M. M. Berenson, S. Sontag, M. G. Robinson, R. M. McCallum, J. Achord, J. Behar, W. Brooks, S. Brozinsky, John T Cunningham, M. Efrusy, R. Fisher, J. Levine, W. Orr, F. Thomas, A. Zfass, T. Zimmerman

Research output: Contribution to journalArticlepeer-review


Smoking has been shown to be a factor in acid peptic disease. A recent U.S. multicenter trial investigating use of ranitidine in the treatment of gastroesophagel reflux disease provided an opportunity to compare smokers and nonsmokers with regard to demographic features, manifestations of disease, and symptomatic response to treatment. A comparison of characteristics of smokers and nonsmokers revealed similar pretrial clinical findings.

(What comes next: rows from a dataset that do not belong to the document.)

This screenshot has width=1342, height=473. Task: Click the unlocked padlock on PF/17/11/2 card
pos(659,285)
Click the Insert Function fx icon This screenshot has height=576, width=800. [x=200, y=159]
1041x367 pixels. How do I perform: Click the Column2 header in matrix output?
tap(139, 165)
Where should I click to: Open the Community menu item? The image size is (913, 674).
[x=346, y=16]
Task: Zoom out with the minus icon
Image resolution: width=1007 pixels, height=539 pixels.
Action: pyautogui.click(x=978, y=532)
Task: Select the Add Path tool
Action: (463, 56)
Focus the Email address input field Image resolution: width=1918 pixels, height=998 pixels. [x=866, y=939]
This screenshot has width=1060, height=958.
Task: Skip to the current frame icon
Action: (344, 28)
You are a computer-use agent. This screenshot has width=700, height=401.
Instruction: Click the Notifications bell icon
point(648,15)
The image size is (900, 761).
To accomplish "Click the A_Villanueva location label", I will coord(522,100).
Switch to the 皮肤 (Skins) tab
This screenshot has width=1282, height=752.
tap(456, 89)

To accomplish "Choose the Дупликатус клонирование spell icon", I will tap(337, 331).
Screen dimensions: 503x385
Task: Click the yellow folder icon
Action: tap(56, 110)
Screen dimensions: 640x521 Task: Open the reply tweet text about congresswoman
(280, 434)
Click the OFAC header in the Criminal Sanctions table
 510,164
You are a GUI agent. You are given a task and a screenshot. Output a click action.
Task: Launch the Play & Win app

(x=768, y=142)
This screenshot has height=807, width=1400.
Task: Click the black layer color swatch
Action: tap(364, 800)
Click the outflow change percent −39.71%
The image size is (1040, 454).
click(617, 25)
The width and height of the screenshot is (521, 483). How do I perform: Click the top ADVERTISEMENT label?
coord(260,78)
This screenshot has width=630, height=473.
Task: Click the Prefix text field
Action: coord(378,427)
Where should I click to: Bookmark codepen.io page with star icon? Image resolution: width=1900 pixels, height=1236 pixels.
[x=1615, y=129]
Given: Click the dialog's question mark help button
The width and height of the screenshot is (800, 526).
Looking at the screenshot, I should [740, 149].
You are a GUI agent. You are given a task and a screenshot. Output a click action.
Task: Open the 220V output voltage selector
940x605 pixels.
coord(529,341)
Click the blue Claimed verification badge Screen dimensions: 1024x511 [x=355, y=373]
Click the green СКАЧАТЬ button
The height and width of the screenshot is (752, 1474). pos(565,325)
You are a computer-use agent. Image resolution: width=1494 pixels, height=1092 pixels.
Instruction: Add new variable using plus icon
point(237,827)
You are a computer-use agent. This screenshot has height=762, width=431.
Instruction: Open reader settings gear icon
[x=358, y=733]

No significant differences between groups were found with regard to previous complications or recent symptoms of gastroesophageal reflux disease. There were also no significant differences in the way smokers and nonsmokers responded to treatment. Subjects on ranitidine, regardless of their smoking status, showed significantly greater improvement in heartburn symptoms and consumed less antacid than subjects who received placebo. Results of these analyses indicate that smoking as an independent variable was not related to symptomatic response or esophageal healing and that ranitidine was similarly effective in decreasing heartburn symptoms in smokers and nonsmokers.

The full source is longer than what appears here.